Exercise objective. The expected result is an exact copy of the lines from the one holding "Task: Choose Product from Available columns" to the last line of the material, with pictures removed and nothing added.

Material for the task.
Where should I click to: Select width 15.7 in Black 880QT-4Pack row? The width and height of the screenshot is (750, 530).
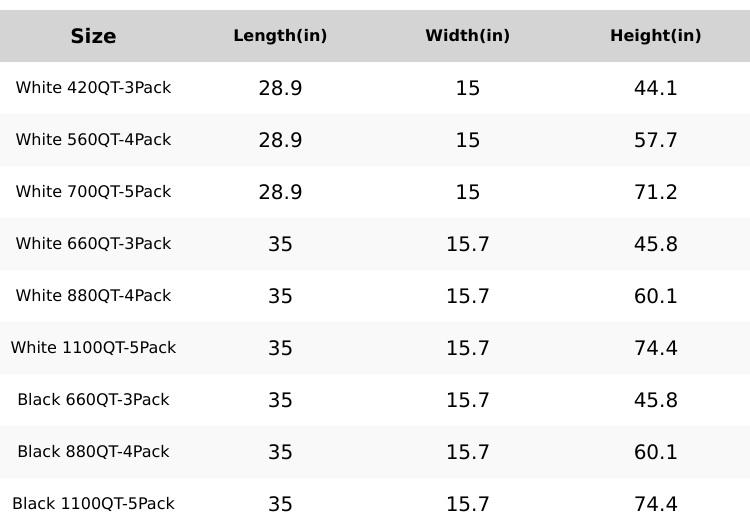pos(467,452)
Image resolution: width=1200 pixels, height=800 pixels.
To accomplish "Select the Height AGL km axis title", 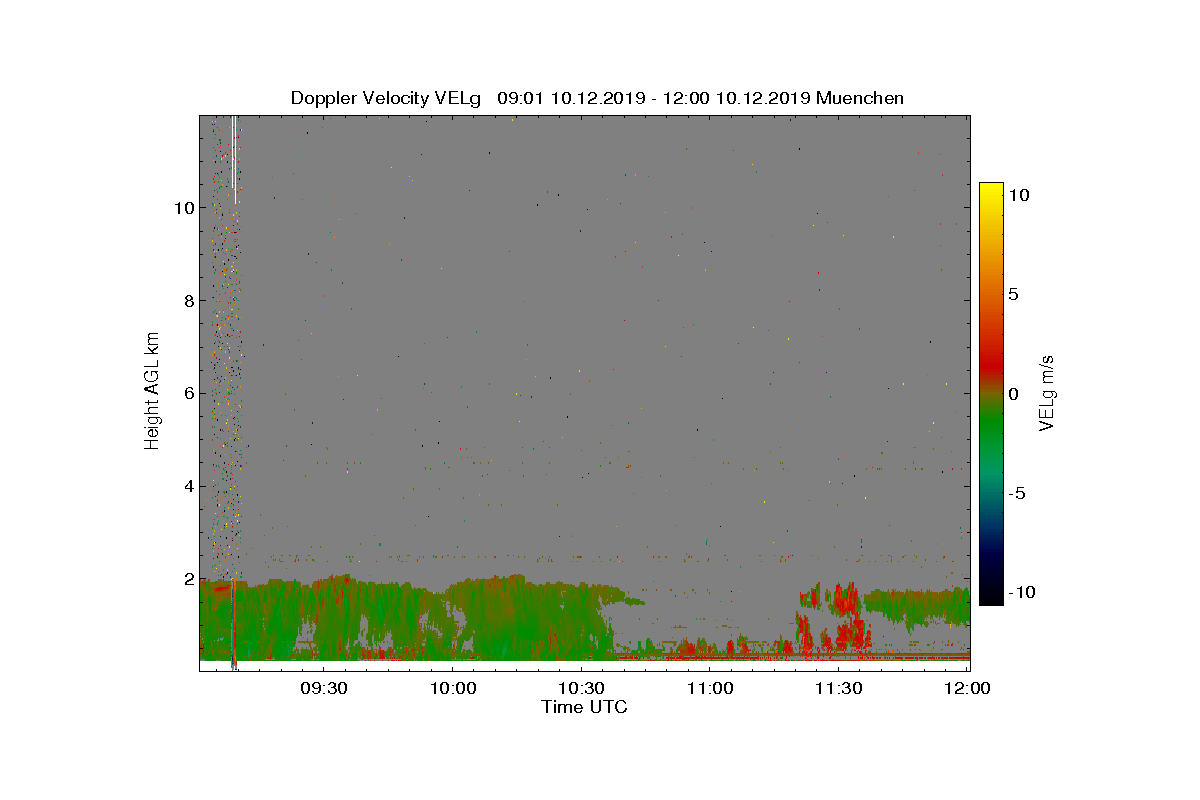I will point(152,391).
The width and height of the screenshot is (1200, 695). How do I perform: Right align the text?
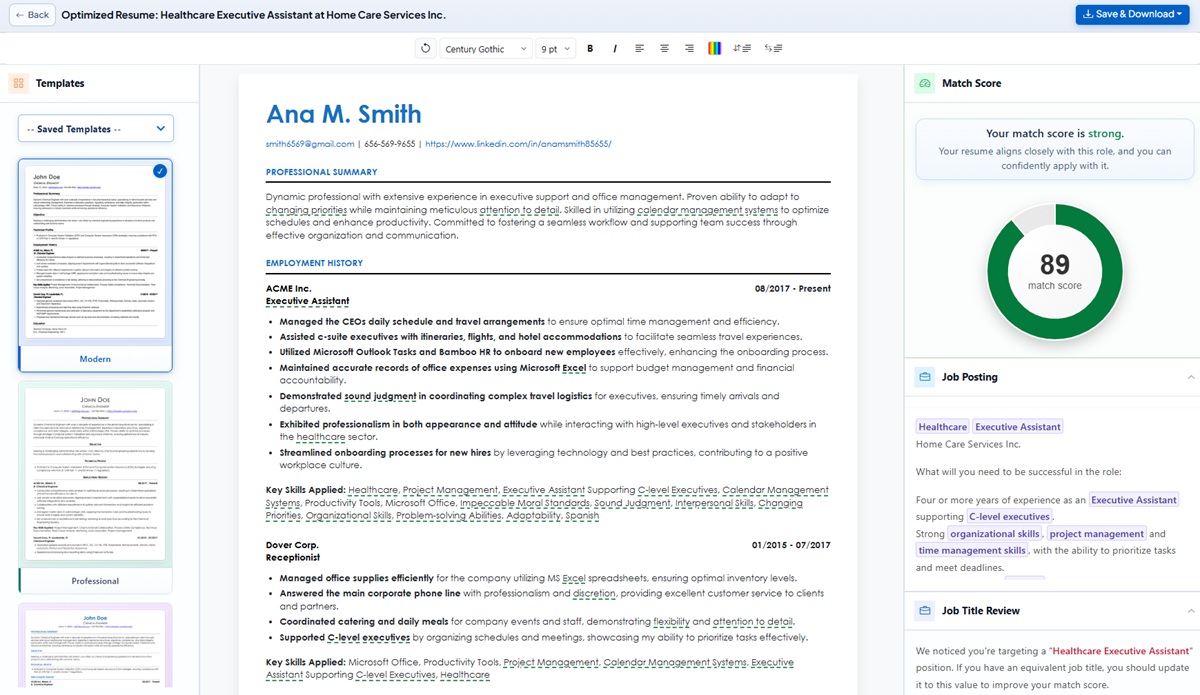point(688,48)
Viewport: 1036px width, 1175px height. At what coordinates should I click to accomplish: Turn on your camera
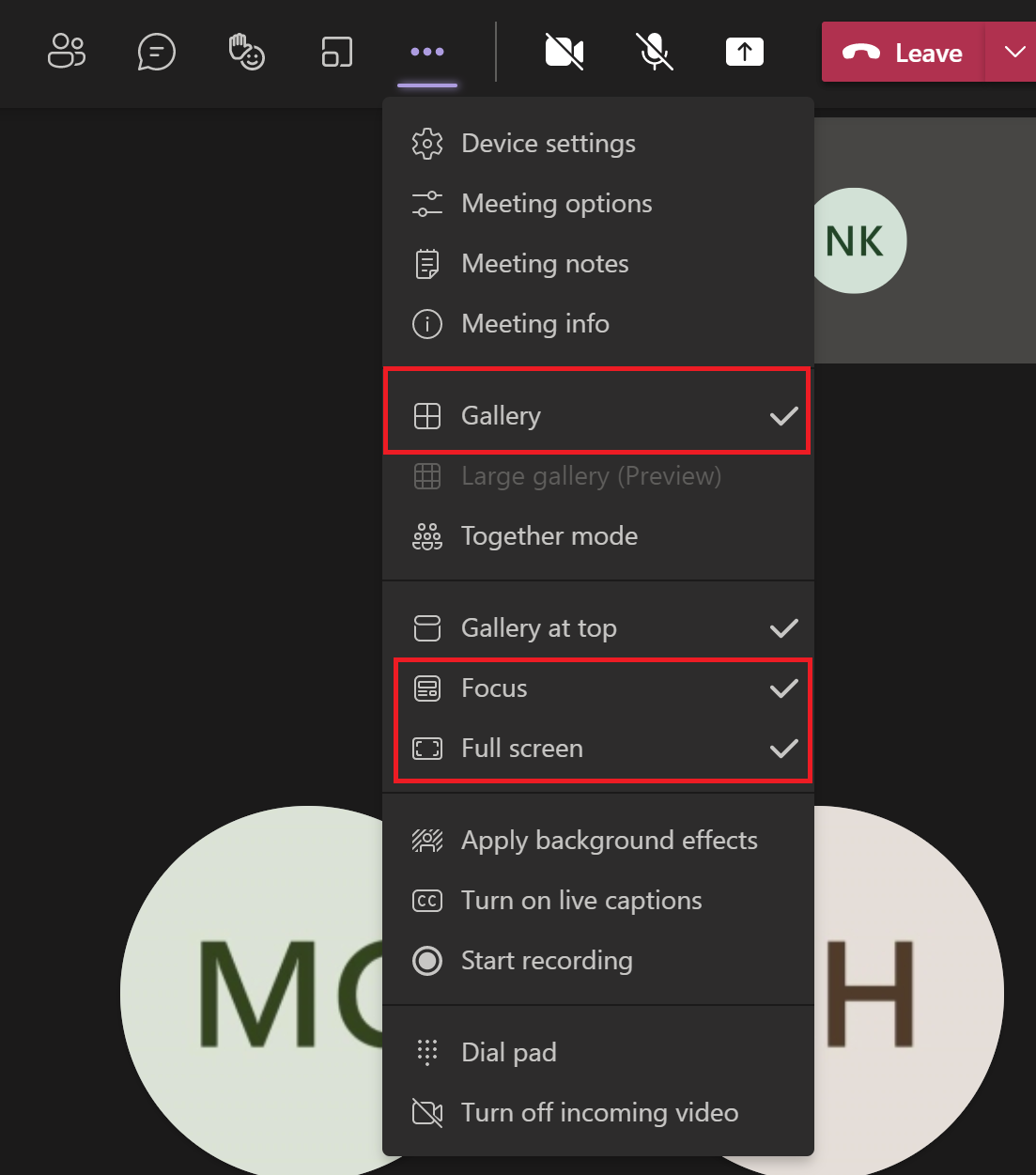[564, 53]
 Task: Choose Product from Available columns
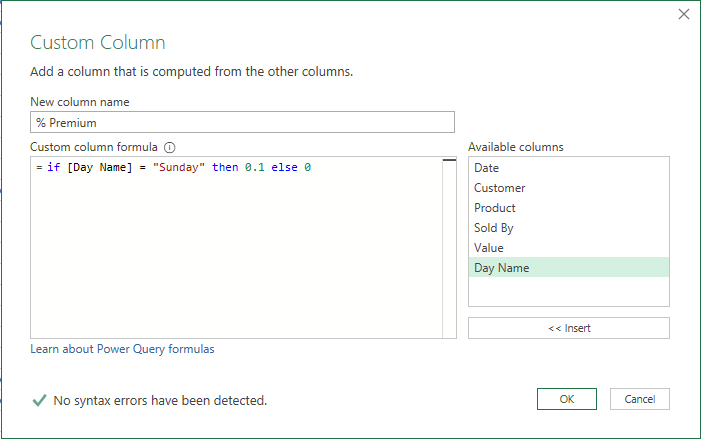(495, 208)
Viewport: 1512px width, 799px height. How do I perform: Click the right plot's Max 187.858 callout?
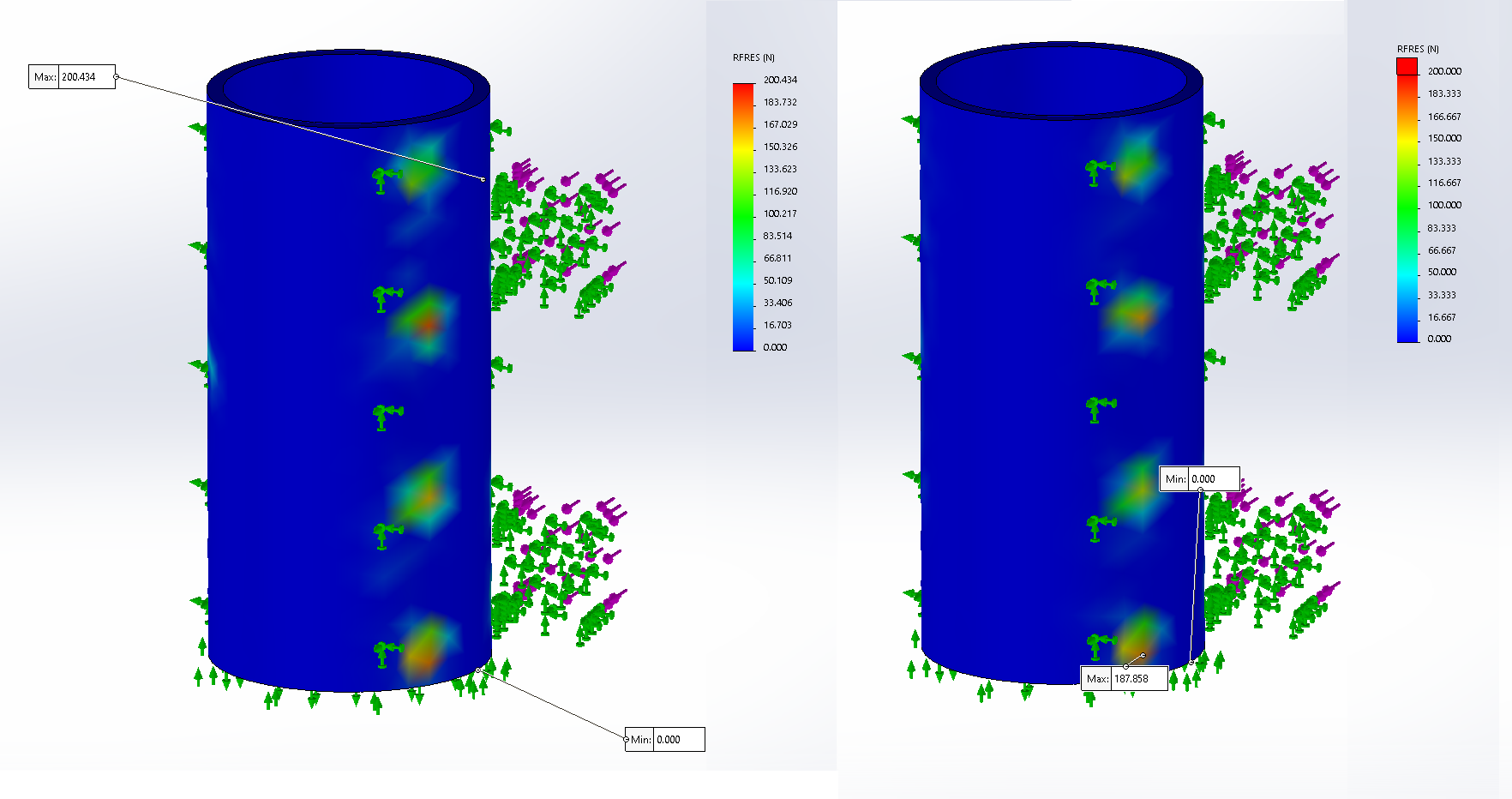point(1124,678)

Response to this exercise.
 Task: Choose Product from Available columns
(495, 208)
Viewport: 1512px width, 799px height. How do I perform: Click the right plot's Max 187.858 callout?
point(1124,678)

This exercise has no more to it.